Parmi les notions abordées, l’une d’entre elles me semble être un élément clé de la nouvelle économie, à savoir la valeur d’usage, qui correspond à ce que l’utilisateur est prêt à débourser pour pouvoir utiliser un service. Pour illustrer son propos, notre ami Serge explique qu’à son époque (indéfinie, mais probablement dernier quart du 20ème siècle), la valeur d’un bien répondait globalement à l’équation :

Prix = Coût + Marge

En gros, j’achète de la matière première, je la transforme, et je fixe un prix qui valorise cette valeur ajoutée, qui me permet dans un premier temps, rembourser cette matière première et dans un second temps de dégager un bénéfice.

Cette équation a été challengée avec l’apparition des services digitaux, à commencer par ceux disponibles par Minitel. Pas de matières premières, à part peut être quelques bases de données, et surtout un accès à une information pour laquelle j’étais prêt à payer, comme par exemple les cheatcodes de Rick Dangerous sur PC.

Un aperçu de ma joie après avoir fini ce foutu stage

Ah ! Le Minitel. Si vous croisez d’anciens briscards de cette époque (Niel, Simoncini pour ne citer qu’eux), tous vous en parlerons avec nostalgie. Le business model était on ne peut plus clair : je paye tant que je suis connecté et surtout, je paye ma connexion via ma facture de téléphone, ce qui était un usage communément acquis. Un Graal économique, qui a permis à la première génération d’entrepreneurs digitaux de poser les bases de leurs futurs empires. En un sens, certaines marques comme Apple essayent de reproduire cet univers fermé, pour mieux maîtriser les flux d’argent et d’information.

Shut up and take the money

Le passage au digital a été un peu plus complexe. Par essence, c’est un réseau ouvert, accessible via une connexion internet que l’on a vite payé en format illimité, sans notion de temps passé, comme l’était le Minitel. Impossible donc de ponctionner l’utilisateur directement, et il a fallut ruser pour qu’il sorte sa carte de crédit.

Les premiers sites qui ont su s’imposer auprès du grand public, tout en mettant en place un business pérenne, ont contourné le problème en proposant des services basés sur le freemium, à savoir, “je donne mon coeur de métier principal et je me rémunère à la marge, sur des services complémentaires”. Il est effectivement plus facile d’établir une valeur d’usage sur un service complémentaire que sur un service pur. Le cas d’école est bien sûr Google, qui met à disposition son moteur de recherche et se rémunère sur la publicité. Comme le souligne Serge Soudoplatoff : “Si demain Google rend l’accès à son moteur de recherche payant, Google ferme”. (C’est peut être moins vrai aujourd’hui avec leur stratégie de diversification, mais je pense que ça resterait une mauvaise idée).
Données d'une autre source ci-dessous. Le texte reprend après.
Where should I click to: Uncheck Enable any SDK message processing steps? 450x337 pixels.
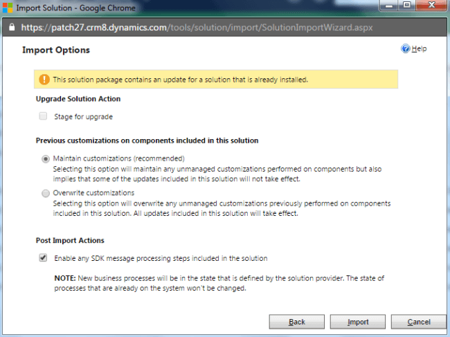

Globalement, à l’époque, le paiement d’un service dématérialisé n’était pas encore très répandu (Hormis les problèmes de confiance dans le paiement en ligne), et je me souviens très bien du jour où copains d’avant est devenu payant en 2004, après 3 ans de gratuité :

“ Whhaaat ? “

A l’époque, j’avais même sorti ma plus belle plume pour leur signaler que je ne comprenais pas très bien cette modification de stratégie, preuve que j’étais choqué de devoir payer pour ce type de service.
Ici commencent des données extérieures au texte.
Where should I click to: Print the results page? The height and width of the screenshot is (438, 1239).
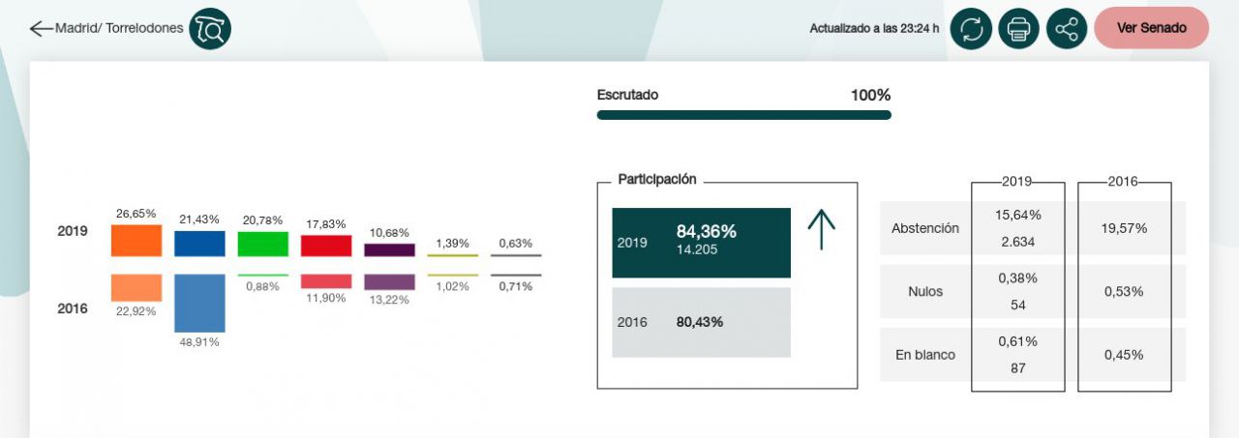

10 ans après, il subsiste encore une réticence non négligeable auprès d’un grand nombre d’utilisateurs sur le paiement en ligne des services digitaux, mais il y a de grandes chances que le Cloud et le travail de l’UX vont petit à petit démocratiser cet usage.

Premiers arrivés, premiers servis

Aujourd’hui, je paye de nombreux services en ligne qui me permettent d’accéder à des informations spécifiques comme par exemple Spotify avec la musique. Grand consommateur de CDs dans les années 90 et au début des années 2000, j’avais stoppé net ma contribution financière à l’industrie musicale à partir du moment ou j’avais connecté l’ADSL à mon appartement.

Le challenge à l’époque pour cette start up, au delà du fait de convaincre les Majors de donner accès à leurs catalogues, a été de fixer un prix d’usage au lancement de son service, en prenant en compte différents paramètres qui n’avaient pas de précédents : comment déterminer qu’un utilisateur serait capable de payer 9,99 € par mois pour accéder à un catalogue illimité de musique ? En 2008, seul iTunes avait vraiment posé les premières briques d’un business model digital autour de la musique, en proposant l’achat au titre pour 0,99 €.

Du coup, concernant la valeur d’usage, la question se pose : Et si les Majors ne s’étaient pas bornées à essayer de lutter contre le raz de marée Internet, et avaient mis en place un Deezer like dès le début des années 2000, n’auraient-elles pas réussies à imposer une valeur d’usage bien supérieure aux tarifs actuellement en vigueur ? Nous voyons bien que dans les milieux des télécoms, les opérateurs historiques ont pu maintenanir une valeur d’usage très élevée (une des plus élevées d’Europe), jusqu’à ce que le trublion Free vienne annoncer le glas de la fête.

Rien n’est gratuit

Les services en ligne s’imposent petit à petit dans nos vies, et la conquête des plus réticents est l’un des enjeux majeurs de l’économie numérique : il va falloir faire preuve de patience et de ruse pour leur faire avaler la pillule d’une valeur d’usage pas toujours très bien comprise.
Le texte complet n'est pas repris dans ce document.